Ein Pluspunkt des vorliegenden Handbuches zu internationalen Schiedsverfahren ist die konsequente Erläuterung aktueller Problemthemen. So greifen die Autoren Probleme des Datenschutzes durch die DSGVO im Schiedsverfahren auf, schreiben über Prozessfinanzierung, neue Methoden zur effizienteren Gestaltung von Schiedsverfahren und so weiter. Der Leser bekommt das Gefühl, durch das Lesen dieses Buches ganz vorne an der Front des Schiedsrechts zu stehen.

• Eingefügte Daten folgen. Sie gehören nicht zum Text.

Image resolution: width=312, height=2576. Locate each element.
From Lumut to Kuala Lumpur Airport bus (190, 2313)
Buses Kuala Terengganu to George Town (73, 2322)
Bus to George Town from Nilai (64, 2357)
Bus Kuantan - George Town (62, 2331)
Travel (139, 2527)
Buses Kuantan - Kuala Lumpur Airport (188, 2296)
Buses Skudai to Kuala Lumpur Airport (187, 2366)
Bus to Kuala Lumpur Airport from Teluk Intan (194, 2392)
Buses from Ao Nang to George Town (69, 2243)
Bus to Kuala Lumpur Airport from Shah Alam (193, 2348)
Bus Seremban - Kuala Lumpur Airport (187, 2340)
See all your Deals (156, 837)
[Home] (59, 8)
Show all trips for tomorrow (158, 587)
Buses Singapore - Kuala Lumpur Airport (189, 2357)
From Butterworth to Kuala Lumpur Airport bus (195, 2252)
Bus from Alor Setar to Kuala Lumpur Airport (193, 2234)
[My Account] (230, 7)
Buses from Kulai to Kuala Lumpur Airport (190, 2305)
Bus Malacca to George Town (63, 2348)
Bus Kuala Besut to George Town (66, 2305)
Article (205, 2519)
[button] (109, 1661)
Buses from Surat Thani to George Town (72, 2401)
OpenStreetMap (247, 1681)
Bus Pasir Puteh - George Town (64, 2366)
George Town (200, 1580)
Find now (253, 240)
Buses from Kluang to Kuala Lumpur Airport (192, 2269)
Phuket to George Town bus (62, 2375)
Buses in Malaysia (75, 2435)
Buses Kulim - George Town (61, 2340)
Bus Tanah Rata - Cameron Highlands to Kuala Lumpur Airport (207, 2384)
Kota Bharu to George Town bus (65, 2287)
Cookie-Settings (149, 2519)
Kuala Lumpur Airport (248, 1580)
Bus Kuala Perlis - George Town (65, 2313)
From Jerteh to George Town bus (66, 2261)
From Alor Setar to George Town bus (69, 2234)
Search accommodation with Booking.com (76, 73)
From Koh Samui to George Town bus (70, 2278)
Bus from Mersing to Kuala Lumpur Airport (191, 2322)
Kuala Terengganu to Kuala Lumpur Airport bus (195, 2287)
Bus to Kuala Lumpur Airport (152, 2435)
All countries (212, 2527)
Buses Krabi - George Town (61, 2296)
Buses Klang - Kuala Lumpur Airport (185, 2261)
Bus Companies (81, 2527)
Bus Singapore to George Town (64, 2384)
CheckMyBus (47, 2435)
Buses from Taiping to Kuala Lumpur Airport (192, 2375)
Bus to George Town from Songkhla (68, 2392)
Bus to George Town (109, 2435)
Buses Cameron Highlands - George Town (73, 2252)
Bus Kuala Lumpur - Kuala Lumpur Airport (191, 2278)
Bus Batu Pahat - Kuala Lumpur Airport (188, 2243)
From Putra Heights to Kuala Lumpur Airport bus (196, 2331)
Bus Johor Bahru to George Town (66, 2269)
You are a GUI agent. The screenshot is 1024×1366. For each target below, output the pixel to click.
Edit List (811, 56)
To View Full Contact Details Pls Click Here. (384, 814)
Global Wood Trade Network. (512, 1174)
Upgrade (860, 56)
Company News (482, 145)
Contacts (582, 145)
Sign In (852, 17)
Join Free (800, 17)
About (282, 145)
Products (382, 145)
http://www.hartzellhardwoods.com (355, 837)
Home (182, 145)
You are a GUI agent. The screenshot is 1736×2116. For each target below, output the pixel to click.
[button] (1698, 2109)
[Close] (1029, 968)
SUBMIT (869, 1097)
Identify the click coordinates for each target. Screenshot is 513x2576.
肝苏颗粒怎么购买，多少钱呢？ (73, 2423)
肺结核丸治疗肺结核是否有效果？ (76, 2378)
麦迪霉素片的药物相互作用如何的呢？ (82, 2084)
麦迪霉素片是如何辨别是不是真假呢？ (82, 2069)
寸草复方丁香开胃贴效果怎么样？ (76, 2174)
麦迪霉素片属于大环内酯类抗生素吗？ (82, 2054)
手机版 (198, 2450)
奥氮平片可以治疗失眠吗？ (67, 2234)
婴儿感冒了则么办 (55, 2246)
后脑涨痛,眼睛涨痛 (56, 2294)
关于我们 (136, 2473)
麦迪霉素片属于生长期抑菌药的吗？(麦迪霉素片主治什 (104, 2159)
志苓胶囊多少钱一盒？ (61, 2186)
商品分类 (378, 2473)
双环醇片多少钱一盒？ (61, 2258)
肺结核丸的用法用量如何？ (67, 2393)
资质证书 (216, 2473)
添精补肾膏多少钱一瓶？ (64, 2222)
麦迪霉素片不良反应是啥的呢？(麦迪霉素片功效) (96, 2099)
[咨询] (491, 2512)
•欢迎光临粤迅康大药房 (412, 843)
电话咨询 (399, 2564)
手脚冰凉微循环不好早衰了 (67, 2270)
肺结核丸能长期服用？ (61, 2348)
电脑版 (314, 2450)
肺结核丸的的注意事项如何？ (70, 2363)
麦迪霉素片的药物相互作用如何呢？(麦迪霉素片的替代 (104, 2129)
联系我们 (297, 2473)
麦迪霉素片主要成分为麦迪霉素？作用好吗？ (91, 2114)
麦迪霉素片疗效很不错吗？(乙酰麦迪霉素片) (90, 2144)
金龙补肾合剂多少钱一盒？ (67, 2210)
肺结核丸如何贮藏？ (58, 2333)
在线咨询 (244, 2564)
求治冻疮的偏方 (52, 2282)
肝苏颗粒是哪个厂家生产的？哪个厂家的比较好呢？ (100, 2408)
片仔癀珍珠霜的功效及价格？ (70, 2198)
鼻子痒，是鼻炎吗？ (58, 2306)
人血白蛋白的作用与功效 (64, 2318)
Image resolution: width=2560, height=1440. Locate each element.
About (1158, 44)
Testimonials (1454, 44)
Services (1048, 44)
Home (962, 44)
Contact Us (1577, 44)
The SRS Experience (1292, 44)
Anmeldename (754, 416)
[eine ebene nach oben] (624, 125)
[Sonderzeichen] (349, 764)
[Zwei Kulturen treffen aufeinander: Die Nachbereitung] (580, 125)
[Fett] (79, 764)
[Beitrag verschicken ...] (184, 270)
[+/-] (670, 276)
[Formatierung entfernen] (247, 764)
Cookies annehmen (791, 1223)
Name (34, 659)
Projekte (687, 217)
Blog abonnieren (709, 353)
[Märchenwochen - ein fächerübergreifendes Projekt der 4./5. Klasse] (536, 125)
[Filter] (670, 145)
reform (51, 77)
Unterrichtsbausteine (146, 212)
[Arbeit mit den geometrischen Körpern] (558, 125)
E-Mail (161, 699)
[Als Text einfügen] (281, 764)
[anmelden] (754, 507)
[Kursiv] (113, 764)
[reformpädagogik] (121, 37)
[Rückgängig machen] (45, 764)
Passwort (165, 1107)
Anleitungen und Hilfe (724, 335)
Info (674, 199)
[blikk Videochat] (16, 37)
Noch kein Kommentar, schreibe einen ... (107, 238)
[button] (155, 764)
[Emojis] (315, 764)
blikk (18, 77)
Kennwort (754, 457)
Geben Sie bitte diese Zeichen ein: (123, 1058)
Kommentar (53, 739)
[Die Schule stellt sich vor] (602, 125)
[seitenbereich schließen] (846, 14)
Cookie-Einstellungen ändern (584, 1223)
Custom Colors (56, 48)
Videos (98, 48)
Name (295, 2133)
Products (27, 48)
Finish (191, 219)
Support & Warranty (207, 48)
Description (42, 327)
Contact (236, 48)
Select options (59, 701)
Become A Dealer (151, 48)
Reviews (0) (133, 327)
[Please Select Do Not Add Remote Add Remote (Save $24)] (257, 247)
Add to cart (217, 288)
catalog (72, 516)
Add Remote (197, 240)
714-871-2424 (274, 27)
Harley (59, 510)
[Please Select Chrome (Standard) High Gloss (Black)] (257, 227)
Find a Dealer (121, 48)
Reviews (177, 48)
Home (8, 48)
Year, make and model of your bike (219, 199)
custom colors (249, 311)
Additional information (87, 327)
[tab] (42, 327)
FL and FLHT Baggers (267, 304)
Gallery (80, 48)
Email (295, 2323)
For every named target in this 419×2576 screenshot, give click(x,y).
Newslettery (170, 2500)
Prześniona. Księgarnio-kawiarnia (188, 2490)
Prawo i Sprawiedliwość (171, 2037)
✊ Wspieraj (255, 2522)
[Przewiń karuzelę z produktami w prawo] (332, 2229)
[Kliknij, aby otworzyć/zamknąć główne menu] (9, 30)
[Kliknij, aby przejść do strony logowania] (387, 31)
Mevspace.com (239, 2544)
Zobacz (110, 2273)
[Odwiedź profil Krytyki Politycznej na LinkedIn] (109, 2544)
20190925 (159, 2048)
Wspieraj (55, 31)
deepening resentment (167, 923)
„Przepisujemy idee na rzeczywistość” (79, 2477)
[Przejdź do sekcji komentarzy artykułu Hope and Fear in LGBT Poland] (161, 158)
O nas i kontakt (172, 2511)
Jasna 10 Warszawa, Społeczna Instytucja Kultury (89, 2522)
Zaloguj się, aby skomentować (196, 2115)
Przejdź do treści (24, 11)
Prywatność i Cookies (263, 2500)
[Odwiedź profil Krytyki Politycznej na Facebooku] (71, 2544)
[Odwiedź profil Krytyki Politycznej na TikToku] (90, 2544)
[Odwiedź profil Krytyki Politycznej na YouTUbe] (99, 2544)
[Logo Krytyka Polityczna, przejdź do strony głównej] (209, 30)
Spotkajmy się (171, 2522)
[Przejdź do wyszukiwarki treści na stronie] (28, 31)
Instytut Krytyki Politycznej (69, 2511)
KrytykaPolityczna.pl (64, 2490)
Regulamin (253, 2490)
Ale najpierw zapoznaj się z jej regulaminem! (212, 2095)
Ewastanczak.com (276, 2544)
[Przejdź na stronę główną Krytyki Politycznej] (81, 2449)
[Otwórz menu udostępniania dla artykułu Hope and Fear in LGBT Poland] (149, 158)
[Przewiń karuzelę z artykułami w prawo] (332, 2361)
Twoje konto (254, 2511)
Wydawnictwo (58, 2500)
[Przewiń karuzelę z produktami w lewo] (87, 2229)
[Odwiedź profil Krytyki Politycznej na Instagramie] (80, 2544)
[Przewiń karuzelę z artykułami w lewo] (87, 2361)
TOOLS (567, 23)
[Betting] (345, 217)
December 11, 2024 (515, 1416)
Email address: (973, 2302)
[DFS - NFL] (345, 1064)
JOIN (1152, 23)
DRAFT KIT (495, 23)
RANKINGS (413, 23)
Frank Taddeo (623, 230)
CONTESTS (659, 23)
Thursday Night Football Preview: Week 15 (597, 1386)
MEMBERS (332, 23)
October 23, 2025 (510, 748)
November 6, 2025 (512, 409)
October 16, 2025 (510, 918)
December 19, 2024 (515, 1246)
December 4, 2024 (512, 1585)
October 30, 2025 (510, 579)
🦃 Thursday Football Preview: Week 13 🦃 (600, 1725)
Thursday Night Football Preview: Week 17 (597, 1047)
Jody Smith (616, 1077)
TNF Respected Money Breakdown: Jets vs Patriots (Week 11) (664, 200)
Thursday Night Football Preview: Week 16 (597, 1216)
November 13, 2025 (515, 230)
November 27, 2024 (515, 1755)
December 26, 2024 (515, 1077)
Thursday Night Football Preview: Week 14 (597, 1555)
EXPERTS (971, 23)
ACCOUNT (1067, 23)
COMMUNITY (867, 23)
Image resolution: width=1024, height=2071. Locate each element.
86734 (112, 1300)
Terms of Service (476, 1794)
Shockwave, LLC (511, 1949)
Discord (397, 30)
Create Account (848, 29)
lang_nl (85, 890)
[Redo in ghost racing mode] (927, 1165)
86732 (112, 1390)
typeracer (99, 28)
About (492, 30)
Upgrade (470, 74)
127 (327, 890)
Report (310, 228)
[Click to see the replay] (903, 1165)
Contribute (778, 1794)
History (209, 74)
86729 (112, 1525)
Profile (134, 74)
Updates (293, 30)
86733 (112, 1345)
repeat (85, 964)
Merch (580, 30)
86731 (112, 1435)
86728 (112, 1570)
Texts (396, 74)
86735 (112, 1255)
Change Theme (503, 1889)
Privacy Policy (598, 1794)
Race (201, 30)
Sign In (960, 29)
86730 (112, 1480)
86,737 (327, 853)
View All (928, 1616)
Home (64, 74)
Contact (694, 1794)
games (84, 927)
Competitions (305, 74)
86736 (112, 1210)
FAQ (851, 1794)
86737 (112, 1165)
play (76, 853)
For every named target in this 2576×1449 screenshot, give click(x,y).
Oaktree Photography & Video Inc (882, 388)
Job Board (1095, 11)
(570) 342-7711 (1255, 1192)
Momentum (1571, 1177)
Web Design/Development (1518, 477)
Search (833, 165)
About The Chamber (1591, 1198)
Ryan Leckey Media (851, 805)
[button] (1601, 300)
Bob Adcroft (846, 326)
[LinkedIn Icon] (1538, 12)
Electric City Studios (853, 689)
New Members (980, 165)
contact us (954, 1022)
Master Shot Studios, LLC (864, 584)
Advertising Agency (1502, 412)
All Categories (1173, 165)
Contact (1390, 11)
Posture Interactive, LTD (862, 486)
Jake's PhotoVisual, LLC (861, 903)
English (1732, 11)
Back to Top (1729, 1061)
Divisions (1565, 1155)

Ein Caveat soll hier allerdings angezeigt sein: Das vorliegende Handbuch deckt alle Bereiche eines Schiedsverfahrens sowie einige damit zusammenhängende Rechtsgebiete ab. Der Umfang von knapp 1000 Seiten Text stellt dafür auch genügend Platz zur Verfügung. Jedoch sind natürlich viele Bereiche nicht besonders tiefgehend und detailliert dargestellt. Es ist ein guter Überblick, den sich der Leser über viele Bereiche des Schiedsverfahrens verschaffen kann. Einige Themen sind dann wie durch eine Lupe besonders gründlich und tiefgehend behandelt. Die Autoren haben die nur überblickartig bearbeiteten Bereich des Schiedsverfahrens allerdings sehr gründlich mit vielen Literaturverweisen ausgestattet, was es dem Leser ermöglicht, dieses Buch als Orientierung und Landkarte für eine genaue Betrachtung jedes Bereiches des Schiedsverfahrens zu nutzen. Eher knapp gerät das Handbuch zum Beispiel zu Fragen der Vollstreckung von Schiedsurteilen, zu einigen verfahrensrechtlichen Fragestellungen in Schiedsordnungen, wie zum Beispiel der frühzeitigen Verfahrensbeendigung. Weiterhin werden die Besonderheiten von Investitionsschiedsverfahren fast gar nicht erläutert. Schiedsordnungen wie SIAC oder LCIA werden nur am Rande zu vereinzelten Themen angesprochen. 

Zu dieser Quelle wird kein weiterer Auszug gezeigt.